- [Given passage]
# When do long haired gsd's fur grown out



## Gsdmom72 (Jan 10, 2016)

Hey I'm new here and I have a 3 month old Long haired male named Carter I know he is long haired cause his dad was a long haired but mom was short haired. And Carter has ear tuffs


----------



## Cassidy's Mom (Mar 30, 2003)

In the next month or two you should start seeing a longer, (perhaps shiner and wavier, but maybe not) strip of fur down the length of his back, which will gradually spread over the next few months.


----------



## Gsdmom72 (Jan 10, 2016)

Cassidy's Mom said:


> In the next month or two you should start seeing a longer, (perhaps shiner and wavier, but maybe not) strip of fur down the length of his back, which will gradually spread over the next few months.


I have a friend who has a long haired Shepherd and she said she didn't notice any long hairs coming in till 10-11 months and her dog is now 2 years and now has his full long coat.


----------



## Cassidy's Mom (Mar 30, 2003)

All of mine (3 so far) had some longer fur down their back by about 4-1/2 months old. It does take a while for the full coat to come in.


----------



## Fodder (Oct 21, 2007)

there's quite a bit of variety among long coats... the length of the coat, thickness, straight hair, wavy hair... what CM is describing is when their adult coat comes in and her time line is accurate. how much coat and wether it's done at 1, 2 or 3yrs... your guess is as good as ours although your breeder should be able to tell you based on the sires development. CM currently has 2 long coats that differ in type and my long coat is different from both of hers. my male had a full coat by 2... but it changed again around 3 or 4 to what it is now.

if you check out google images - you will see the range.


----------



## Gsdmom72 (Jan 10, 2016)

Fodder said:


> there's quite a bit of variety among long coats... the length of the coat, thickness, straight hair, wavy hair... what CM is describing is when their adult coat comes in and her time line is accurate. how much coat and wether it's done at 1, 2 or 3yrs... your guess is as good as ours although your breeder should be able to tell you based on the sires development. CM currently has 2 long coats that differ in type and my long coat is different from both of hers. my male had a full coat by 2... but it changed again around 3 or 4 to what it is now.
> 
> if you check out google images - you will see the range.


My breeder said Carter's dad had full coat by a year but said Carter is shorter then his dad when he was 3 months. Is it possible because Carter's mom was a short haired that he will be a shorter long haired?


----------



## Fodder (Oct 21, 2007)

it has nothing to do with her actual coat being short - he'd take after whatever long coats that are in her lines since she's a carrier of the LC gene.


----------



## Gsdmom72 (Jan 10, 2016)

Oh ok


----------



## Waldi (Jun 14, 2013)

Gsdmom72 said:


> Oh ok


Mine female coat start showing longer hair at about 3-4 month.


----------



## Gsdmom72 (Jan 10, 2016)

Waldi said:


> Gsdmom72 said:
> 
> 
> > Oh ok
> ...


OK well Carter is my first long haired I've had short hairs and I decided to get my first long haired. So I found this forum to help me understand long haired Gsds and I'll keep posting new pics of Carter for everyone to see him grow up.:blush:


----------



## Nigel (Jul 10, 2012)

- [Given problem 1]
Format the lines of the records from the line containing "This screenshot has height=858, width=1400." through the line containing "point(103,215)", inclusive, as a numbered list, leaving out blank lines.

- [Records for this exercise]
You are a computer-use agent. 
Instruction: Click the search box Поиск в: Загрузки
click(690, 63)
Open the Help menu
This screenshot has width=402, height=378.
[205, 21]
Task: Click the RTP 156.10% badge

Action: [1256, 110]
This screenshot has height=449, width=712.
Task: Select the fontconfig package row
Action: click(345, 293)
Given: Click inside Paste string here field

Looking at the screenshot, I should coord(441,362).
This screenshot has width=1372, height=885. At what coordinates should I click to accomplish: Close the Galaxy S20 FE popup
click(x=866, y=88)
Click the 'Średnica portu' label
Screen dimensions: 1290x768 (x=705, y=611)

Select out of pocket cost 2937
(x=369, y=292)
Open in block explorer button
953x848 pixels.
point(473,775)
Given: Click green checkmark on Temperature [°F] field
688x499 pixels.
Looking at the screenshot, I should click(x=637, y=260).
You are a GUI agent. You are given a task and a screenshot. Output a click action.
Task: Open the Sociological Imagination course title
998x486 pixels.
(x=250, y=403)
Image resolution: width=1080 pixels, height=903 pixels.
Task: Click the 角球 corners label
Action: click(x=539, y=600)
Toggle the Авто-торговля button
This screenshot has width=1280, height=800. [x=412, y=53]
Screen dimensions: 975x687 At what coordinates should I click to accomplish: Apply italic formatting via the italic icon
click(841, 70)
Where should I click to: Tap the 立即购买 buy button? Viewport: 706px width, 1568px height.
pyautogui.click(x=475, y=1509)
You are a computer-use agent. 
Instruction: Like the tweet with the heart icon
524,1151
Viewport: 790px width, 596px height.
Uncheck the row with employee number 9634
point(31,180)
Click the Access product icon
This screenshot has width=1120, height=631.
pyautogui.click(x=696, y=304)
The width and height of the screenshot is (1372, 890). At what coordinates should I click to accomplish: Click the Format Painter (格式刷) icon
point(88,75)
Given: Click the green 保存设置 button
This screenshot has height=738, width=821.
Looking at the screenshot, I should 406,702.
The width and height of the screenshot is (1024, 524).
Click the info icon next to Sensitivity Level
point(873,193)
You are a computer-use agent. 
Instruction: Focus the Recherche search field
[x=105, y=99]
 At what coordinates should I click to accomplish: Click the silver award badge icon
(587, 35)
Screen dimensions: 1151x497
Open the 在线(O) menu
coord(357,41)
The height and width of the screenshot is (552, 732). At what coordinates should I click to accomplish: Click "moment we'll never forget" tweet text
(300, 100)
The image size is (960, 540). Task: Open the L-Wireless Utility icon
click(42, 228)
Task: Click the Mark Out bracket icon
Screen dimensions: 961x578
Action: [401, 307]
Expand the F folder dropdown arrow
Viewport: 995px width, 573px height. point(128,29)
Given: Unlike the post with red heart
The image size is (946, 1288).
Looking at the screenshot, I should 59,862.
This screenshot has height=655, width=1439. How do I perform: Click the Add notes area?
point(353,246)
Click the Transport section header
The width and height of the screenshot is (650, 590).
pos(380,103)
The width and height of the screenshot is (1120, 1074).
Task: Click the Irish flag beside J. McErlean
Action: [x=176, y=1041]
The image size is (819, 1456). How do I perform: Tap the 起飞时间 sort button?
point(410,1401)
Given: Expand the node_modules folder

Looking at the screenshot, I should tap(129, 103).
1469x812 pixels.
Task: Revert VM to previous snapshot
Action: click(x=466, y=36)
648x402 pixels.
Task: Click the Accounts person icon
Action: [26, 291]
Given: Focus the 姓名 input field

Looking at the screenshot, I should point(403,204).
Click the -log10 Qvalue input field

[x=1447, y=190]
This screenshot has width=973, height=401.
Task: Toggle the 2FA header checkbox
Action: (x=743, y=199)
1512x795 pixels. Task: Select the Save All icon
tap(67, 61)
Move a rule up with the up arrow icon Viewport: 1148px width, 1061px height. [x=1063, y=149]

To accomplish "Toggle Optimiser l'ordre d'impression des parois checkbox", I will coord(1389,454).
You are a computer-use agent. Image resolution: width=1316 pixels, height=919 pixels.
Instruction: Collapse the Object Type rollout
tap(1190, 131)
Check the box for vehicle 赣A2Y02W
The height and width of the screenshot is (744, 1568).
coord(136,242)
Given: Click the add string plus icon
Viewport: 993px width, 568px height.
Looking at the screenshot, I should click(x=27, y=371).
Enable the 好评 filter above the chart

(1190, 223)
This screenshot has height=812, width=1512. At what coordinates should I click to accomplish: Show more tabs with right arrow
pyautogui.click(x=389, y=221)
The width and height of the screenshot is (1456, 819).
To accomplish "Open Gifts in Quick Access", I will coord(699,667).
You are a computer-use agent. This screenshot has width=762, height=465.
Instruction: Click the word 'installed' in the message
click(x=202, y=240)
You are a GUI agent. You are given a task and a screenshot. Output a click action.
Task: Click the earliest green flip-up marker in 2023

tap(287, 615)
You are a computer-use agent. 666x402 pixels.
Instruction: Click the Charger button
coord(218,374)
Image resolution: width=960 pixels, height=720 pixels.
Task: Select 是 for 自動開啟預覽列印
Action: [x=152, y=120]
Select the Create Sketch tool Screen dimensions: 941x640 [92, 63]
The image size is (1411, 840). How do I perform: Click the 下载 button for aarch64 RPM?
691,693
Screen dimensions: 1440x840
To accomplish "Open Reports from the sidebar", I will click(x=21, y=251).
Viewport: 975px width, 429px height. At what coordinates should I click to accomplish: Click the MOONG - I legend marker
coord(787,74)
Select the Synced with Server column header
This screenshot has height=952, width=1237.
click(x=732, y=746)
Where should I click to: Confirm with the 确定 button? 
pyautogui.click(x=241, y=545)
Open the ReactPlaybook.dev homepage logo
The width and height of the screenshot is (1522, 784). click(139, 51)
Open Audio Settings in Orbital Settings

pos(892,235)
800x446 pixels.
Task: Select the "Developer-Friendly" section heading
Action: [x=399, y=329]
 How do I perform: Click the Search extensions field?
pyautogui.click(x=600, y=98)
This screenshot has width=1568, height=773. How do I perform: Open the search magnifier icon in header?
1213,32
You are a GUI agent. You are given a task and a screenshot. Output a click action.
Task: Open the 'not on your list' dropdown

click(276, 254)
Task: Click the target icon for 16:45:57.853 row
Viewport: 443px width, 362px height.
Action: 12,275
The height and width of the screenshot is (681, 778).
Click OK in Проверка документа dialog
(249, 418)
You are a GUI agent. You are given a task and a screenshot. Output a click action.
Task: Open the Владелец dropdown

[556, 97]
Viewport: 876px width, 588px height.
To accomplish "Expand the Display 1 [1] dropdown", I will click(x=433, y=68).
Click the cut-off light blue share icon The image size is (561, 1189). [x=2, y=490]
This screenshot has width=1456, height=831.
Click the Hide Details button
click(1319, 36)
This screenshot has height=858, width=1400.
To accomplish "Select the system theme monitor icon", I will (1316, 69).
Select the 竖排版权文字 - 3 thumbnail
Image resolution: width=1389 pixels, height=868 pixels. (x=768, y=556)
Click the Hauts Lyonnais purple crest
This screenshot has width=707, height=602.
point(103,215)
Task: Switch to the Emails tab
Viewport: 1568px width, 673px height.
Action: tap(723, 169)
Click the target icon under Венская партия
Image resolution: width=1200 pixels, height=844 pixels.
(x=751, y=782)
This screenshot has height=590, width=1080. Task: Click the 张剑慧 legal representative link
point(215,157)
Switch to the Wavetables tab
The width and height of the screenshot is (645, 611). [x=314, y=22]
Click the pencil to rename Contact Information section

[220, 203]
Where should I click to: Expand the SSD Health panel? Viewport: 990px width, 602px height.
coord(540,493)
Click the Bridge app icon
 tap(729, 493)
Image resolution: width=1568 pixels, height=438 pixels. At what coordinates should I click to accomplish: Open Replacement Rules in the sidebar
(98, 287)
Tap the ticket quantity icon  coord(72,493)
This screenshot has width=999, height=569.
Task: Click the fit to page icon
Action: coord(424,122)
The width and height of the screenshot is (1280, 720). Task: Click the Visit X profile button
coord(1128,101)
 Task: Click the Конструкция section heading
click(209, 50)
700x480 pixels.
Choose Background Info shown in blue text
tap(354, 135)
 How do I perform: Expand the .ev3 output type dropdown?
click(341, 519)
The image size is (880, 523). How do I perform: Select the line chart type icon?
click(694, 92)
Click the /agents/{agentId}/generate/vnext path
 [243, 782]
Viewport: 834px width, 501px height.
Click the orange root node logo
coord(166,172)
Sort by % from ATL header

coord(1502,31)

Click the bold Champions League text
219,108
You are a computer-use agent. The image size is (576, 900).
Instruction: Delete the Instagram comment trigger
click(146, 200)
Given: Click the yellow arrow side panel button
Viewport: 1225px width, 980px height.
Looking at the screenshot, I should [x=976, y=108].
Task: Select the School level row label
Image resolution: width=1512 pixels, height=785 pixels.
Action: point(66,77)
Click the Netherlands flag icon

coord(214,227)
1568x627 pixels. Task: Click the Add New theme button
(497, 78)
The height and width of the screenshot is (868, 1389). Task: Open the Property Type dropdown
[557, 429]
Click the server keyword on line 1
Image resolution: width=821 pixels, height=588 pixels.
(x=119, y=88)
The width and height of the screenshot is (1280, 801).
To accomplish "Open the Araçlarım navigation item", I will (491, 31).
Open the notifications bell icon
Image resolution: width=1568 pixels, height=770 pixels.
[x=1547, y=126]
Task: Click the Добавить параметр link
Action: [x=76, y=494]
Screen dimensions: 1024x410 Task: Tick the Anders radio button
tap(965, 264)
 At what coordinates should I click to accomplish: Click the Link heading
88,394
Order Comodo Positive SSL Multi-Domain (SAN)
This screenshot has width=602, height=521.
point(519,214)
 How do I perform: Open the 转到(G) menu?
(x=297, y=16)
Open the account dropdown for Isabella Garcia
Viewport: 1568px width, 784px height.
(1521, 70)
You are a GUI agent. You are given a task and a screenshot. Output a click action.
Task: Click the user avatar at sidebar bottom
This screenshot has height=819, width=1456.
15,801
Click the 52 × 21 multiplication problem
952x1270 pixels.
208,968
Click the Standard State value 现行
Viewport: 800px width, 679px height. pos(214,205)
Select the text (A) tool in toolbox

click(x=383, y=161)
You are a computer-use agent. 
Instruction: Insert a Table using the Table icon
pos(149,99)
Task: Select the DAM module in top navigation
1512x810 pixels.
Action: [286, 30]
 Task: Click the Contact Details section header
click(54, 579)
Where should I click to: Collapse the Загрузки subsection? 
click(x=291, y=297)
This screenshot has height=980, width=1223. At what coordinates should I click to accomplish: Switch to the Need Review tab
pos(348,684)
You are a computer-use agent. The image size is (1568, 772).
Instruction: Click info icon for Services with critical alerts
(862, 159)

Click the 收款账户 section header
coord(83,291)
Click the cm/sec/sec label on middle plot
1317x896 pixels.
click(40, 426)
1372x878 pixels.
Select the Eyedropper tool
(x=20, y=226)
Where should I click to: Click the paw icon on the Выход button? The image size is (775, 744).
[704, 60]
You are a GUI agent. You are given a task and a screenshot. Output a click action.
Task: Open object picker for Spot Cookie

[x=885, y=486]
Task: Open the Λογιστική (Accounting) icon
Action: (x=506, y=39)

- [Given problem 2]
In the thread on long-haired German Shepherd coats, by what age did all of Cassidy's Mom's dogs have some longer fur down their back?

- [Worked solution 1]
1. This screenshot has height=858, width=1400.
2. To accomplish "Select the system theme monitor icon", I will (1316, 69).
3. Select the 竖排版权文字 - 3 thumbnail
4. Image resolution: width=1389 pixels, height=868 pixels. (x=768, y=556)
5. Click the Hauts Lyonnais purple crest
6. This screenshot has width=707, height=602.
7. point(103,215)

- [Worked solution 2]
By about 4-1/2 months old.